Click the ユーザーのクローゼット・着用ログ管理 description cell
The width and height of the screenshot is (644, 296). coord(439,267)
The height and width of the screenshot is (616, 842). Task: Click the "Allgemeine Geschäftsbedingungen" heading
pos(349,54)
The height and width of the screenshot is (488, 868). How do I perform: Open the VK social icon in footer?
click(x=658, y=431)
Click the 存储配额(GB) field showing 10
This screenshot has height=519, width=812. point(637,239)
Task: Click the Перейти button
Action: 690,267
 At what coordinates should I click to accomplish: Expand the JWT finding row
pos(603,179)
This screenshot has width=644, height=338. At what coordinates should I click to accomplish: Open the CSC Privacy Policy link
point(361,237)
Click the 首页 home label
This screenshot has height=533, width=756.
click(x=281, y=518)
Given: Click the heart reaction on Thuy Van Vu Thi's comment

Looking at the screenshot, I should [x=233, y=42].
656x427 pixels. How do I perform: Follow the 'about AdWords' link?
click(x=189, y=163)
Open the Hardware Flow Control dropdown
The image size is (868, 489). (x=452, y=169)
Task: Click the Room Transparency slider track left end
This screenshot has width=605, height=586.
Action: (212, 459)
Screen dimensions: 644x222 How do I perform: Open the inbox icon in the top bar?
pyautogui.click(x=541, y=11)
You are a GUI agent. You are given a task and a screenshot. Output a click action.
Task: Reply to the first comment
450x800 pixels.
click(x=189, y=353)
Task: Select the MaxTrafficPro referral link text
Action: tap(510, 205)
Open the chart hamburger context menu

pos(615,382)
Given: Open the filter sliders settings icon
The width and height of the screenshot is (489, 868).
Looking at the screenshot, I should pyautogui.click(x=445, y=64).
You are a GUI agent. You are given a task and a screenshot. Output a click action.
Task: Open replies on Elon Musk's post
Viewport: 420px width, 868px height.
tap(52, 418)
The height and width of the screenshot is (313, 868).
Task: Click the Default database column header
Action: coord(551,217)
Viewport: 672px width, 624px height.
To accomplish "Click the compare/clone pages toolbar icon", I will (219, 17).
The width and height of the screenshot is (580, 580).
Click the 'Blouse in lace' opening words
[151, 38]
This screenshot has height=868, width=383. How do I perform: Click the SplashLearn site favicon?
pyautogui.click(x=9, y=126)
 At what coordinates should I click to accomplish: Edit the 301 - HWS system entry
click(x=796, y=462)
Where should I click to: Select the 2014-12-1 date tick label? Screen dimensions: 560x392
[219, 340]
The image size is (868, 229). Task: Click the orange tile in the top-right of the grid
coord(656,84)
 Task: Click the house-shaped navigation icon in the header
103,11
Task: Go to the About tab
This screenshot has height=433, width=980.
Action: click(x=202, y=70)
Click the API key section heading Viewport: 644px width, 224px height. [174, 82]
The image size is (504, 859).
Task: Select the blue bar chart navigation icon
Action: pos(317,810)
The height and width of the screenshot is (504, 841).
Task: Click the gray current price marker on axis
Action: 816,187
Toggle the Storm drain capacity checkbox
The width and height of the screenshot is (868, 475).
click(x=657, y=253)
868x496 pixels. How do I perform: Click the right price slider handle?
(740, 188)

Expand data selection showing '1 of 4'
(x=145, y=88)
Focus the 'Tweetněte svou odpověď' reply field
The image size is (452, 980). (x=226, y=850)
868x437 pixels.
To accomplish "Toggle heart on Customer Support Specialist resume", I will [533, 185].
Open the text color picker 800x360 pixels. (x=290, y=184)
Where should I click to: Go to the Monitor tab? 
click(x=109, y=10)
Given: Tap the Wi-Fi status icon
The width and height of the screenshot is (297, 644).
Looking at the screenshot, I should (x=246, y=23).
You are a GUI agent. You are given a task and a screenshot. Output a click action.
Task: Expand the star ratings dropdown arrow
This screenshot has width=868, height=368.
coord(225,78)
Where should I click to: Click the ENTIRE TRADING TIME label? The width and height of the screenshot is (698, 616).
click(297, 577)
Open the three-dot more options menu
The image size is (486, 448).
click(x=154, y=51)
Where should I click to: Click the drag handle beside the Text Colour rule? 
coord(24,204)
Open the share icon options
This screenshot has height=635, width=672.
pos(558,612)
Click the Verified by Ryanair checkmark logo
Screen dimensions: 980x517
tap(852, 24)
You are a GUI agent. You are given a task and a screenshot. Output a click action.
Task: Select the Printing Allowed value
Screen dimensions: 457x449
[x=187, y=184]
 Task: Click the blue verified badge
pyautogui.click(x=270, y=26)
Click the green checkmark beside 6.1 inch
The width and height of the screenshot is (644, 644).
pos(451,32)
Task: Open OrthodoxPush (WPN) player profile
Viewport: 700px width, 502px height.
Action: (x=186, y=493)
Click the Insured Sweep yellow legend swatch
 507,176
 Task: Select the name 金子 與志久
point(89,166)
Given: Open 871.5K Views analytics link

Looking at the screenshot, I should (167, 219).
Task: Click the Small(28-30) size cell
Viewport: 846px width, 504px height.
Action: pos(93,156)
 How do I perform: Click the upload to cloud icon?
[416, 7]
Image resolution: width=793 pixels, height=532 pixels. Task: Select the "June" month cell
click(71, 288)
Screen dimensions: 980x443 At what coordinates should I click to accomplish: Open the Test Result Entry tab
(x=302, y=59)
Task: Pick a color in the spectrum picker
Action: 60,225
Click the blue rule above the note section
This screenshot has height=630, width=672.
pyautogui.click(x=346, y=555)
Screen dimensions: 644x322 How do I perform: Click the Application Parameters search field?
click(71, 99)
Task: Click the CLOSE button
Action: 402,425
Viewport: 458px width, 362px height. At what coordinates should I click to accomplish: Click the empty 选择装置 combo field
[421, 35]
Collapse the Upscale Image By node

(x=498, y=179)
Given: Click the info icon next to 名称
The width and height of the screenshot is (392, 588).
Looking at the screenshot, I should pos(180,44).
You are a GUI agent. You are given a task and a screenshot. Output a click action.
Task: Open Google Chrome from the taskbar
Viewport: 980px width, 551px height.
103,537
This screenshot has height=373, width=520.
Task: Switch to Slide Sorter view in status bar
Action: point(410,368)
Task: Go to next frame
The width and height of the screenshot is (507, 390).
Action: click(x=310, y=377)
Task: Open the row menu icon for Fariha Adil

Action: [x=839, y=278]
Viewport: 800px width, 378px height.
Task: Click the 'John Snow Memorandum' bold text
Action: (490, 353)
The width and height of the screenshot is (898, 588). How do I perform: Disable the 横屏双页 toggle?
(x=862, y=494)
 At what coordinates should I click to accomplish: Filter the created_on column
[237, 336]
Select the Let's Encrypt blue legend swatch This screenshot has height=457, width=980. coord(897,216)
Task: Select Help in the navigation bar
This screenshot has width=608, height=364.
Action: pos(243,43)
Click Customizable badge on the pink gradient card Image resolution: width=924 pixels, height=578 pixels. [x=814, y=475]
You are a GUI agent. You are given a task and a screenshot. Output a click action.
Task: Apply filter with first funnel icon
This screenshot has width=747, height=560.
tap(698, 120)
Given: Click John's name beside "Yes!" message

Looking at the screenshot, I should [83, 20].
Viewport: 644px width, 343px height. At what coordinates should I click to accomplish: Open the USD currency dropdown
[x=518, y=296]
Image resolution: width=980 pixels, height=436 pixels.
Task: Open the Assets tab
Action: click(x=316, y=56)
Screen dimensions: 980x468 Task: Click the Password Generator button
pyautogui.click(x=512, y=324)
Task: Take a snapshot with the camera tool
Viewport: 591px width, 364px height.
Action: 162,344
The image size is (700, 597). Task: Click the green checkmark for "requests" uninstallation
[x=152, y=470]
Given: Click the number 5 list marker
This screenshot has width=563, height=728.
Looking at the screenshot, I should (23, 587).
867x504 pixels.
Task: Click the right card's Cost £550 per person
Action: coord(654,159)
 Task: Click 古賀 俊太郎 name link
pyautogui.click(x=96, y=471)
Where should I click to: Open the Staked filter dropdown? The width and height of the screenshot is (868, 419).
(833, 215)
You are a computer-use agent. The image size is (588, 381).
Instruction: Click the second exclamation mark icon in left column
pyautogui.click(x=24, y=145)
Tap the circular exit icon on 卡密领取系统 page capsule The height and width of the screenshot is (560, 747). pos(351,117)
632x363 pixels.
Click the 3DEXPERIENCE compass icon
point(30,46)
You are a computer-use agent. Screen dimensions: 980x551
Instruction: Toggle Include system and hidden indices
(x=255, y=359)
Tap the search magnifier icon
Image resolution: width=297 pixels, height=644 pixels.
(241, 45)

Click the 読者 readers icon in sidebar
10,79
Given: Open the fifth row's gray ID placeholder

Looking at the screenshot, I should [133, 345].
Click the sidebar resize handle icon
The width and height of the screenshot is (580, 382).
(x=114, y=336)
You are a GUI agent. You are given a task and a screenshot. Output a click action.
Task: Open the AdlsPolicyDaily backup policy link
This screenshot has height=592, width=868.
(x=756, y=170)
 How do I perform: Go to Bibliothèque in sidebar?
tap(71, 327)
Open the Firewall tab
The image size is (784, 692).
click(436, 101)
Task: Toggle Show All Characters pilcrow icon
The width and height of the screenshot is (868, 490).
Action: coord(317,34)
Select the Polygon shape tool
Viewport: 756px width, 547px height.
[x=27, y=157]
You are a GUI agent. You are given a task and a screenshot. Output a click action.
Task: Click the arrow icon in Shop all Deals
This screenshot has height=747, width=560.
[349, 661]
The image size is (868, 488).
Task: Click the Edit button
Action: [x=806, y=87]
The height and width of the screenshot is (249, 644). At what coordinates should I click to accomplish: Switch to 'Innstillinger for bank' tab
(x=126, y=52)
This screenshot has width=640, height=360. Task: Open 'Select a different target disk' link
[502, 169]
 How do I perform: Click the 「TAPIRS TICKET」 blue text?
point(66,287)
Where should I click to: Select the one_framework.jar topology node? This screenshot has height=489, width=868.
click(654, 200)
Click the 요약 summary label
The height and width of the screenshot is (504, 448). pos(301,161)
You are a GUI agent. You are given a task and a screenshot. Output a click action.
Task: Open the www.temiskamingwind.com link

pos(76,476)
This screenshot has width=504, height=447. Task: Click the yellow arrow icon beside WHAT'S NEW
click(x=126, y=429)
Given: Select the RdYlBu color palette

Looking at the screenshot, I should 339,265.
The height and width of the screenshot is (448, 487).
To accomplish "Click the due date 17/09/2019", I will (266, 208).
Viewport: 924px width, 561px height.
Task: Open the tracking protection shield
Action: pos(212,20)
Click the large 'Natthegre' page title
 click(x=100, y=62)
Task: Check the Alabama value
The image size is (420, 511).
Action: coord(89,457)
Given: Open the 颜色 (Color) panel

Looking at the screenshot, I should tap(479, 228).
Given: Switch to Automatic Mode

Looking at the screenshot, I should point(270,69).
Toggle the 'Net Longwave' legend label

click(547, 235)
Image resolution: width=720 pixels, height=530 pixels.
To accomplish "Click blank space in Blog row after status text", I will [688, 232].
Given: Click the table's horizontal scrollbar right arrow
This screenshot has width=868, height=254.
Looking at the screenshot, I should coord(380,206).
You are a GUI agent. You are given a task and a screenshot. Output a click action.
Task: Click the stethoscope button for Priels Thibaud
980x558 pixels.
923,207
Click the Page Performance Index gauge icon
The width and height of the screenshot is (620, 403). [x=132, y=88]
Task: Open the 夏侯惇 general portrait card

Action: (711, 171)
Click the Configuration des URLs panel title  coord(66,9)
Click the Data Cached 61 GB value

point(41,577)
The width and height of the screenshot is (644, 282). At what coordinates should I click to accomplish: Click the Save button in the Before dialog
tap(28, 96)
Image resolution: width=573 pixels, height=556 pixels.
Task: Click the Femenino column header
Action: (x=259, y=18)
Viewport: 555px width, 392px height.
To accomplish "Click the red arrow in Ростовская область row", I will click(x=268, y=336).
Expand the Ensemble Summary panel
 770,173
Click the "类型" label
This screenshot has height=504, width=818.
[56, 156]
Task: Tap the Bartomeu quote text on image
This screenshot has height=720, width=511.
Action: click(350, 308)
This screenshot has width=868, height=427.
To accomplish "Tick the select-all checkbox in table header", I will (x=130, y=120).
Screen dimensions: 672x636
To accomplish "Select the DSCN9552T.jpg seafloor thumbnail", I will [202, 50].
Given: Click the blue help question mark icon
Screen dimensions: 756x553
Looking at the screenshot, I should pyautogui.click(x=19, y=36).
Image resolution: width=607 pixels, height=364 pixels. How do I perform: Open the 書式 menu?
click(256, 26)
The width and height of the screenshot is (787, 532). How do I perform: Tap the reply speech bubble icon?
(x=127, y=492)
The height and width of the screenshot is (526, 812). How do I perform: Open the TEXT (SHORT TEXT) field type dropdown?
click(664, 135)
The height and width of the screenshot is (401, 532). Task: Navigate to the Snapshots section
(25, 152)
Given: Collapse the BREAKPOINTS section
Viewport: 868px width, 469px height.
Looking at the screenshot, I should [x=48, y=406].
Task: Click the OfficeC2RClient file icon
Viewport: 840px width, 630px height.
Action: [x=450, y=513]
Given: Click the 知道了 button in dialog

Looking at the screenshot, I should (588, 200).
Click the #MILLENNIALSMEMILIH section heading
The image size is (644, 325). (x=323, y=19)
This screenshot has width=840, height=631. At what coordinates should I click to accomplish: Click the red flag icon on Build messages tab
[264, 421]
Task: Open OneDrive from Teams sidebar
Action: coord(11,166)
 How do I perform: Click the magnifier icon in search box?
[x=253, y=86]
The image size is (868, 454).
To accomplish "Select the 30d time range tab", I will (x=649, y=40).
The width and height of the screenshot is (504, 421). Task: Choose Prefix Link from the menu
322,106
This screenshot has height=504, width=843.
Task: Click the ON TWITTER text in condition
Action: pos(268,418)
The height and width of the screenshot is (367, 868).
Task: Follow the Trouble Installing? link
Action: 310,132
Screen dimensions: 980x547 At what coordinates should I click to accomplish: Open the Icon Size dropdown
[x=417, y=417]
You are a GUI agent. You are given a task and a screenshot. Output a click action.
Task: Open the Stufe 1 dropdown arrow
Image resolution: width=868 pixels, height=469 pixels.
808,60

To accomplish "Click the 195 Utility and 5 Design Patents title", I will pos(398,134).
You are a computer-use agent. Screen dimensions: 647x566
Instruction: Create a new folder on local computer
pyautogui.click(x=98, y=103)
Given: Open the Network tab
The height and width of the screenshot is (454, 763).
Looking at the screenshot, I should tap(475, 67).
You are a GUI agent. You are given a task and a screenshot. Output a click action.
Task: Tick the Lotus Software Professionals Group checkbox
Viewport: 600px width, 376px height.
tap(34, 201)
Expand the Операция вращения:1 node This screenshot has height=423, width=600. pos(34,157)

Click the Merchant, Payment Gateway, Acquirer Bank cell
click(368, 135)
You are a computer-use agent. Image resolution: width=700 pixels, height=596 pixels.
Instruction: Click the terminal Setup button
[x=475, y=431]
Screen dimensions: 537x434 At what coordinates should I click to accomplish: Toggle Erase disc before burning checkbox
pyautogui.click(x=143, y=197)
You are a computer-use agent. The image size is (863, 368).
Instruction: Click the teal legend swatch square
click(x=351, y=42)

● ● ● ● ● ● ●

**Description of the task**: Take the line above containing "You are a computer-use agent. Screen dimensions: 980x551", the line containing "The height and width of the screenshot is (448, 487).", and all lines in between, and copy them exactly without anything else.

**Solution**:
You are a computer-use agent. Screen dimensions: 980x551
Instruction: Toggle Include system and hidden indices
(x=255, y=359)
Tap the search magnifier icon
Image resolution: width=297 pixels, height=644 pixels.
(241, 45)

Click the 読者 readers icon in sidebar
10,79
Given: Open the fifth row's gray ID placeholder

Looking at the screenshot, I should [133, 345].
Click the sidebar resize handle icon
The width and height of the screenshot is (580, 382).
(x=114, y=336)
You are a GUI agent. You are given a task and a screenshot. Output a click action.
Task: Open the AdlsPolicyDaily backup policy link
This screenshot has height=592, width=868.
(x=756, y=170)
 How do I perform: Go to Bibliothèque in sidebar?
tap(71, 327)
Open the Firewall tab
The image size is (784, 692).
click(436, 101)
Task: Toggle Show All Characters pilcrow icon
The width and height of the screenshot is (868, 490).
Action: coord(317,34)
Select the Polygon shape tool
Viewport: 756px width, 547px height.
[x=27, y=157]
You are a GUI agent. You are given a task and a screenshot. Output a click action.
Task: Click the arrow icon in Shop all Deals
This screenshot has height=747, width=560.
[349, 661]
The image size is (868, 488).
Task: Click the Edit button
Action: [x=806, y=87]
The height and width of the screenshot is (249, 644). At what coordinates should I click to accomplish: Switch to 'Innstillinger for bank' tab
(x=126, y=52)
This screenshot has width=640, height=360. Task: Open 'Select a different target disk' link
[502, 169]
 How do I perform: Click the 「TAPIRS TICKET」 blue text?
point(66,287)
Where should I click to: Select the one_framework.jar topology node? This screenshot has height=489, width=868.
click(654, 200)
Click the 요약 summary label
The height and width of the screenshot is (504, 448). pos(301,161)
You are a GUI agent. You are given a task and a screenshot. Output a click action.
Task: Open the www.temiskamingwind.com link

pos(76,476)
This screenshot has width=504, height=447. Task: Click the yellow arrow icon beside WHAT'S NEW
click(x=126, y=429)
Given: Select the RdYlBu color palette

Looking at the screenshot, I should 339,265.
The height and width of the screenshot is (448, 487).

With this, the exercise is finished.